United States District Court, N.D. Indiana, South Bend Division
Dec 27, 2006
NO. 3:06-CV-469 (N.D. Ind. Dec. 27, 2006)

Opinion

NO. 3:06-CV-469.

December 27, 2006


OPINION AND ORDER


This matter is before the Court on the "Defendants Marvin D. Miller and Linda S. Miller's Motion to Dismiss," filed by Defendants, Marvin D. Miller and Linda S. Miller, on November 15, 2006. For the reasons set forth below, the motion to dismiss is DENIED. BACKGROUND

The United States of America filed a complaint in this case on July 28, 2006. The complaint seeks to foreclose federal tax liens associated with unpaid federal income tax assessments against Marvin D. Miller that have attached to the real estate commonly known as 4140 South 750 East, Knox, Indiana (the "Knox Property"), which is titled and/or mortgaged in the name of Nova Citizens Exchange Company ("Nova"). Defendants' motion seeks dismissal of the complaint pursuant to Federal Rule of Civil Procedure 12(b)(6), for failure to state a claim upon which relief could be granted.

The complaint alleges that federal tax assessments were made against Marvin D. Miller, have gone unpaid, and federal tax liens have attached to all of his property and rights to property. (Compl. ¶¶ 5-7.) The Government further alleges that the Knox Property was conveyed to Marvin D. Miller and Linda S. Miller, husband and wife, by a warranty deed dated May 23, 1978, and recorded on May 30, 1978. (Compl. ¶ 9.) An instrument dated November 23, 1986, and recorded on April 13, 1987, recites that record title to the Knox Property was transferred and/or mortgaged to Nova. (Compl. ¶ 10.) The complaint alleges that the transfer of the Knox Property to Nova was made with the intent to hinder, delay, or defraud the United States, which, at the time of the transfer, was a creditor of Marvin D. Miller for unpaid taxes. (Compl. ¶ 14.) Finally, the complaint alleges that the federal tax liens have attached to the Knox Property, and should be foreclosed. (Compl. ¶ 15.)

● ● ● ● ●

> Request:
Pick up the court opinion on the Millers' motion to dismiss after its last sentence and continue it.

Lines of data

● ● ● ● ●

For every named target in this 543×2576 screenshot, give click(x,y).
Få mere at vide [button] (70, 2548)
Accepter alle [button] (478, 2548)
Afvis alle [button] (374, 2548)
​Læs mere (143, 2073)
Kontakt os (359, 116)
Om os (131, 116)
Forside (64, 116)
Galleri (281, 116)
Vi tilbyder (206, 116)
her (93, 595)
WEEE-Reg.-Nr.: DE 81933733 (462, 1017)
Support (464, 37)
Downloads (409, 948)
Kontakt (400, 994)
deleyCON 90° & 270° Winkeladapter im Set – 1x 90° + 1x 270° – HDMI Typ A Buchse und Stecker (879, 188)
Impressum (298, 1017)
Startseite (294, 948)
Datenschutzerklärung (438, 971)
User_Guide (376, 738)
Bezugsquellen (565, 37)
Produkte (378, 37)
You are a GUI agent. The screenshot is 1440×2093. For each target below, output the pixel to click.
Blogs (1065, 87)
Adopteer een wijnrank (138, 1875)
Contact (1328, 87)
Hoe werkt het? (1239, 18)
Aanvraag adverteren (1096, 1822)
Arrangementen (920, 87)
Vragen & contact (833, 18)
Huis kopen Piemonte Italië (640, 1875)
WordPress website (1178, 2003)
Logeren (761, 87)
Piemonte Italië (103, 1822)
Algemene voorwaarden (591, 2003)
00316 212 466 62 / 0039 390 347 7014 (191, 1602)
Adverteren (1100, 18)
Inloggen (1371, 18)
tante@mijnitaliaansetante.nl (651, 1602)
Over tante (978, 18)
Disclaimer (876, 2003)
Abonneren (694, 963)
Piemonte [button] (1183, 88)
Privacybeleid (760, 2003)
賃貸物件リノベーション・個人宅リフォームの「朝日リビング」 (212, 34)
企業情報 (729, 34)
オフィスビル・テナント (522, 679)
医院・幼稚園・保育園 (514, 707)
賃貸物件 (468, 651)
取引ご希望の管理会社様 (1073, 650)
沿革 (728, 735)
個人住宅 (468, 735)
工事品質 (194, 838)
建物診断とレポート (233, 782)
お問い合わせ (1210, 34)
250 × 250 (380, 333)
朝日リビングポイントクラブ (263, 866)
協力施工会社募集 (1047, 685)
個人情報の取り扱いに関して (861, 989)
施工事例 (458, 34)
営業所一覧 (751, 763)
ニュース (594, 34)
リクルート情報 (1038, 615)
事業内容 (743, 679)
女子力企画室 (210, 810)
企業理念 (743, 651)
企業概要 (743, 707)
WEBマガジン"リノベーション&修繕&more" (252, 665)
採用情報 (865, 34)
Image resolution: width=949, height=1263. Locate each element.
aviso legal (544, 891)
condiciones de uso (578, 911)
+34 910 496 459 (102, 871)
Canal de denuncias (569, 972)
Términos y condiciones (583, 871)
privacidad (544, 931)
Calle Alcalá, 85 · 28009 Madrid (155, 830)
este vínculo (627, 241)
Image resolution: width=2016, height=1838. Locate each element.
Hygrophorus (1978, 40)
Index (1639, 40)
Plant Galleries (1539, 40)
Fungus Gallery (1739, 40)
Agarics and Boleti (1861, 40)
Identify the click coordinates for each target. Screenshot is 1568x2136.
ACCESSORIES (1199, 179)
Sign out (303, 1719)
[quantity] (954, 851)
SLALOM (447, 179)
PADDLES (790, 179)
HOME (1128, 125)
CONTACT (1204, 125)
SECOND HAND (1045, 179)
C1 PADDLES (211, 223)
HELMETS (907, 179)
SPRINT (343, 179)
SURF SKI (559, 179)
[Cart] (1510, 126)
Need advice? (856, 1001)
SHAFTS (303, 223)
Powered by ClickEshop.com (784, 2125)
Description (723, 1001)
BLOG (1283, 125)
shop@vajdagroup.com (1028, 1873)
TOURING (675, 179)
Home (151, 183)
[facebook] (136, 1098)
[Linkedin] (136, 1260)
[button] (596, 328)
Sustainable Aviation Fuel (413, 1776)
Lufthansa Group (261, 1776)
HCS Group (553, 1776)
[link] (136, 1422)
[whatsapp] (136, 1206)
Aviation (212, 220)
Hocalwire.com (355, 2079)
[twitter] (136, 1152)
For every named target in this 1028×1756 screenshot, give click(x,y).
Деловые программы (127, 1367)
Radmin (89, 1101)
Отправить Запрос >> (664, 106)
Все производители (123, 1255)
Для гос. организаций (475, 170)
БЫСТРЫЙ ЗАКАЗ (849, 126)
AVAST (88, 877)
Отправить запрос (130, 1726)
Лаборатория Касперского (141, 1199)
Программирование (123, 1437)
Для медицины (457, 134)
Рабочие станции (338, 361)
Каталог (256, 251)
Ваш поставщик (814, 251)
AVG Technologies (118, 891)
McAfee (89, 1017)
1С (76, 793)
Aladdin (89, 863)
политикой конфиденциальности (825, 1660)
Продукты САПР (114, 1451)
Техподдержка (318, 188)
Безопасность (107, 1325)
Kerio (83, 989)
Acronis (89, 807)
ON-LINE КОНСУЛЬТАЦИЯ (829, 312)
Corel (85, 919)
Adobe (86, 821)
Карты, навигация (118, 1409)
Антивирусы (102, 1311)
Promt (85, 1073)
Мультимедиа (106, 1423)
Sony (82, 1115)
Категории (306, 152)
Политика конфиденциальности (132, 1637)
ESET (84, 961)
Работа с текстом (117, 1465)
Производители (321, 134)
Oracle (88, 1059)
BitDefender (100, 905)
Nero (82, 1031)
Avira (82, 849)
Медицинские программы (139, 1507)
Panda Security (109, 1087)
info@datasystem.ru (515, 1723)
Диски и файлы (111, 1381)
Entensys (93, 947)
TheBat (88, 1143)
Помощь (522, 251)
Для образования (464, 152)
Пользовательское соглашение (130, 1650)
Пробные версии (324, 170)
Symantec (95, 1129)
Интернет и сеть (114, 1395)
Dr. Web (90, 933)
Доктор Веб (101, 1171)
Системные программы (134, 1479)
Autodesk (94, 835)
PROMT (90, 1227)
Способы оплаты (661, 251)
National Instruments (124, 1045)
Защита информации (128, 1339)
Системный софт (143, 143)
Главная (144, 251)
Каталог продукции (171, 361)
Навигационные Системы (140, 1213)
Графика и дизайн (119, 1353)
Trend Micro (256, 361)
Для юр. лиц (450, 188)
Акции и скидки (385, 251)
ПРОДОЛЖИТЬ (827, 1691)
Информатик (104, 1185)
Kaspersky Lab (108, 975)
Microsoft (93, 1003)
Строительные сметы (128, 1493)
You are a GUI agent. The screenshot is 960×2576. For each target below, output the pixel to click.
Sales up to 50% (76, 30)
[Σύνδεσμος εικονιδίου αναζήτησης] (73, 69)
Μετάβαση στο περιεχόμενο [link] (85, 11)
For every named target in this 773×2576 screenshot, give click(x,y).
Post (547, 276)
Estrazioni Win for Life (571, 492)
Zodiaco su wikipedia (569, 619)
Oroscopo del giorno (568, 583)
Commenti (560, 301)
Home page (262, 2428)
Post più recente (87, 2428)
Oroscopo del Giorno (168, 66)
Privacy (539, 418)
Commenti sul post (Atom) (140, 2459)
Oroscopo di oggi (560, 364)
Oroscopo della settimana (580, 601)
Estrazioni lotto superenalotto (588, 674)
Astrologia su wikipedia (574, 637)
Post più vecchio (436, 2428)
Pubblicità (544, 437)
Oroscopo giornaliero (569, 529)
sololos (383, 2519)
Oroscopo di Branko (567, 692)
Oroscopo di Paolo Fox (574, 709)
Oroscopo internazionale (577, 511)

● ● ● ● ●

> Reply to the task:
DISCUSSION

When deciding a motion to dismiss, this Court must assume the truth of a plaintiff's well-pleaded factual allegations, making all possible inferences in the plaintiff's favor. Sidney S. Arst Co. v. Pipefitters Welfare Educ. Fund, 25 F.3d 417, 420 (7th Cir. 1994); Jenkins v. Heintz, 25 F.3d 536, 537 (7th Cir. 1994), aff'd, 115 S. Ct. 1489 (1995). This Court may not dismiss the Plaintiff's Complaint "unless it appears beyond doubt that the plaintiff can prove no set of facts in support of his claim which would entitle him to relief." Conley v. Gibson, 355 U.S. 41, 45-46 (1957); Black v. Lane, 22 F.3d 1395, 1403 (7th Cir. 1994). In order to prevail, the Defendant must demonstrate that "the plaintiff's claim, as set forth by the complaint, is without legal consequence." Veal v. First American Savings Bank, 914 F.2d 909, 913 (7th Cir. 1990).

The first argument set forth by Defendants is that the complaint fails to aver "valuable consideration." (Defs.' Mot. to Dismiss, p. 4.) Defendants claim that the complaint is defective because it fails to assert that Nova gave valuable consideration in exchange for its interest in the Knox Property. In response, the Government argues that it was not required to assert that Nova gave valuable consideration for the interest. Nova was named as a defendant pursuant to 26 U.S.C. section 7403(b), which requires that in a lien foreclosure action like the present action, "[a]ll persons having liens upon or claiming any interest in the property involved in such action shall be made parties thereto." Defendants have provided this Court with no authority showing that the Government was required to assert that Nova gave valuable consideration for its interest in the Knox Property. Moreover, this Court is not aware of any case law establishing that valuable consideration is an element that must be alleged in foreclosure cases like this.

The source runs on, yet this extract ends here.